__課題の条件__: 日本の組織の失敗を論じた文章によると、「ORIENT」の原義は何ですか。

かつては「一流」と言われた日本の大企業、さらに官僚組織までもがなぜ失敗を繰り返すのか。今回は日本組織における儒教の影響を、名著『失敗の本質』からの学び、コロナ対策に至るまで、2人が論を展開します。
ORIENT(オリエント)
原義は「ローマから東の方向」。時代によりそれはメソポタミアやエジプト、トルコなど近東、東欧、東南アジアのことをさした。転じて「方向付ける」「重視する」「新しい状況に合わせる」の意味に。


三谷宏治氏(以下、三):人は誰しも、失敗するのも、それを振り返るのもキライです。今回はその本質を探ります。
守屋淳氏(以下、守):三谷さんの『経営戦略全史』に「米軍は失敗から学び、最終的にはイラク統治に成功した」との話がありますが、日本の組織は歴史的に同じ失敗を繰り返している気がします。いかがでしょうか?

__所与のデータ__:
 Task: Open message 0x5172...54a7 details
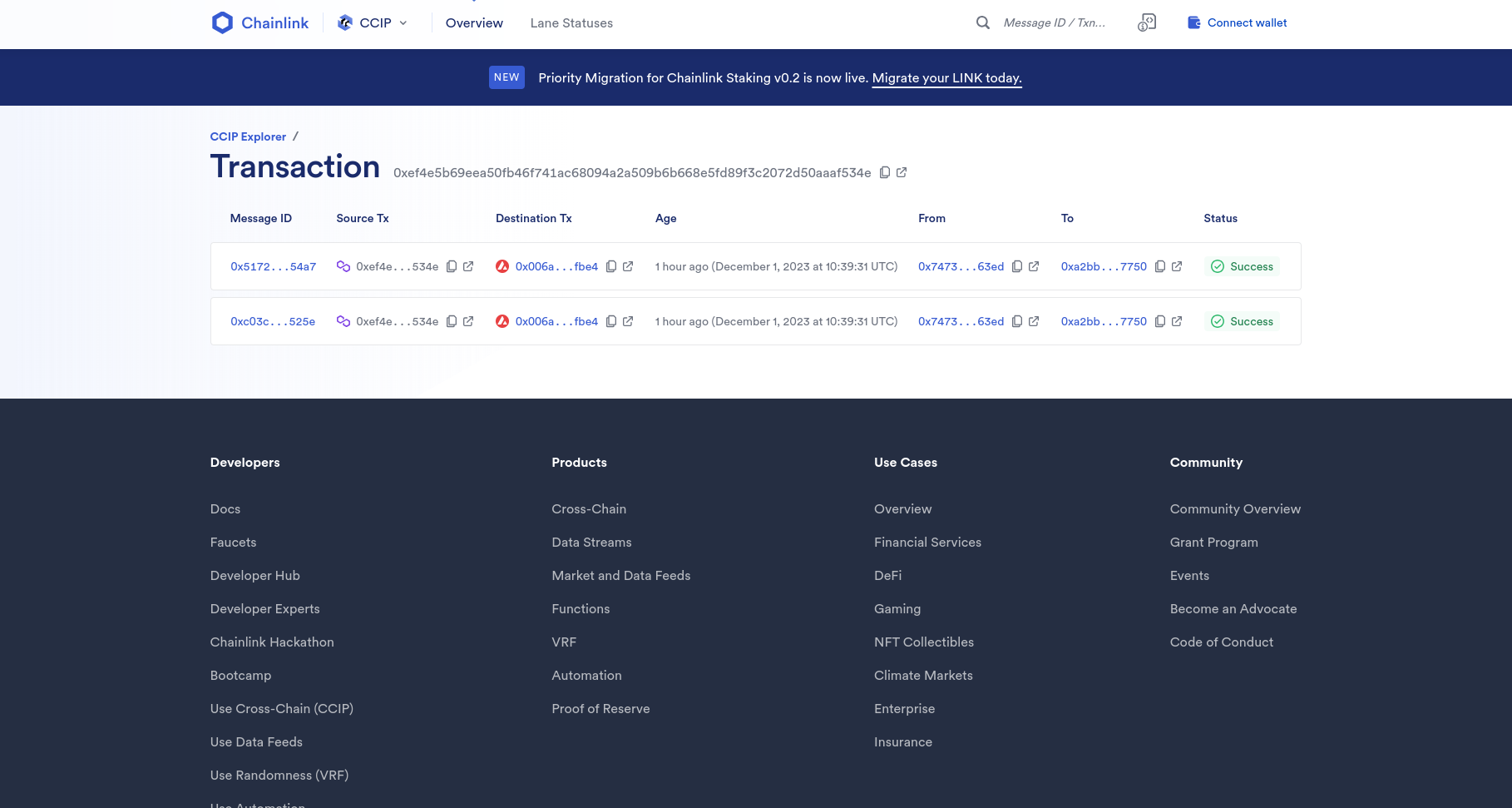point(273,266)
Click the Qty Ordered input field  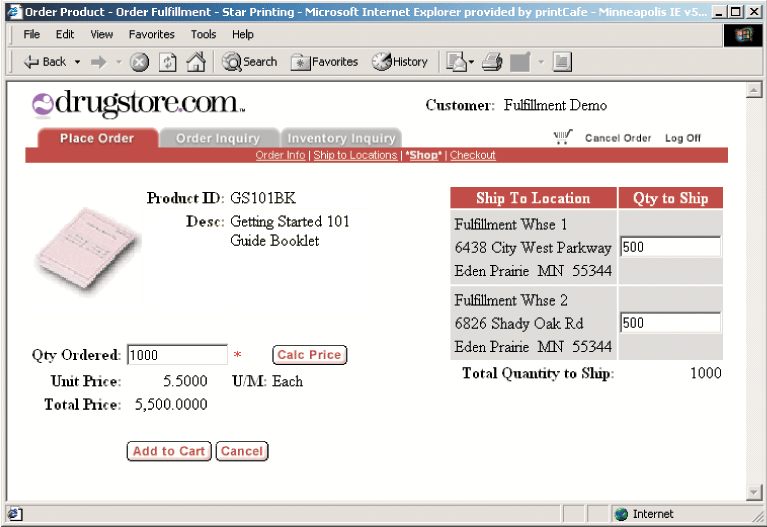(x=177, y=355)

__問題の解答__: 「ローマから東の方向」です。